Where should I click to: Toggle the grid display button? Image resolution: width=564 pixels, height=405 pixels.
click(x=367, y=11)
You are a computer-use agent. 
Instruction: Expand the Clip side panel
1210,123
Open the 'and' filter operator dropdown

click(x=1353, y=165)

------------

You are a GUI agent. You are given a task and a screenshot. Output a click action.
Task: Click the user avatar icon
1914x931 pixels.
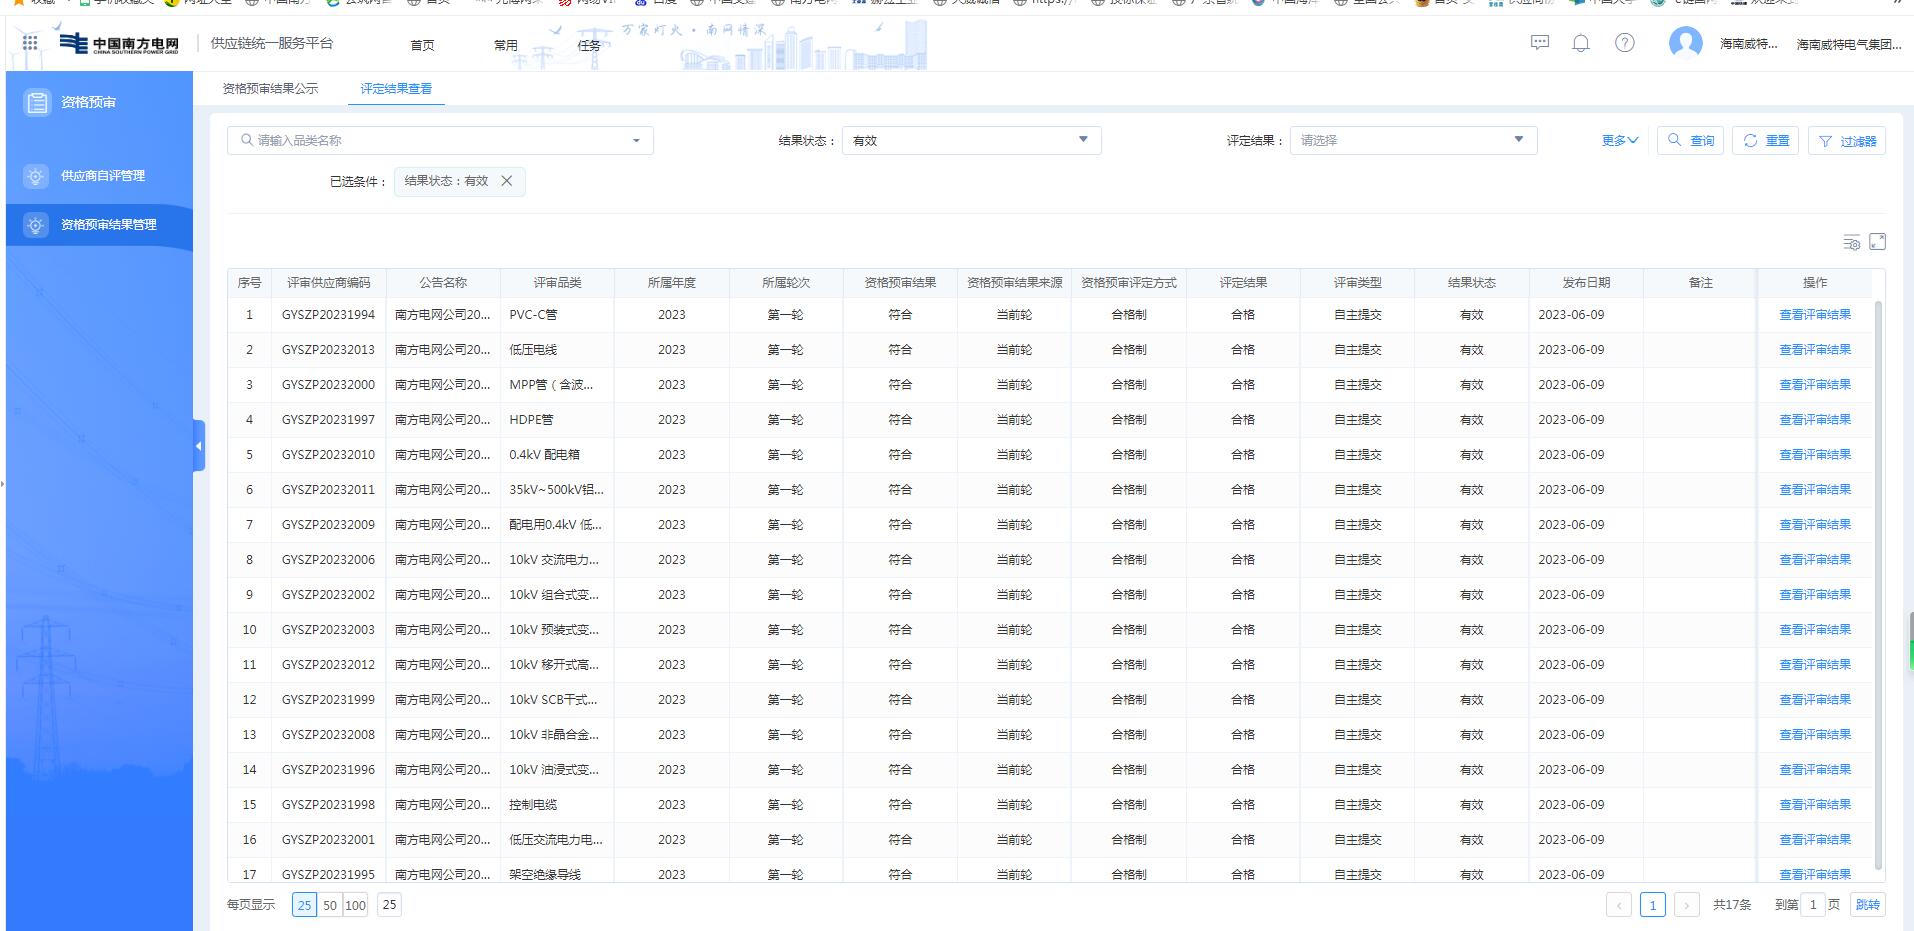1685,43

------------

Among the entries above, determine how many lines hold the string "agent" and report that number alone.

2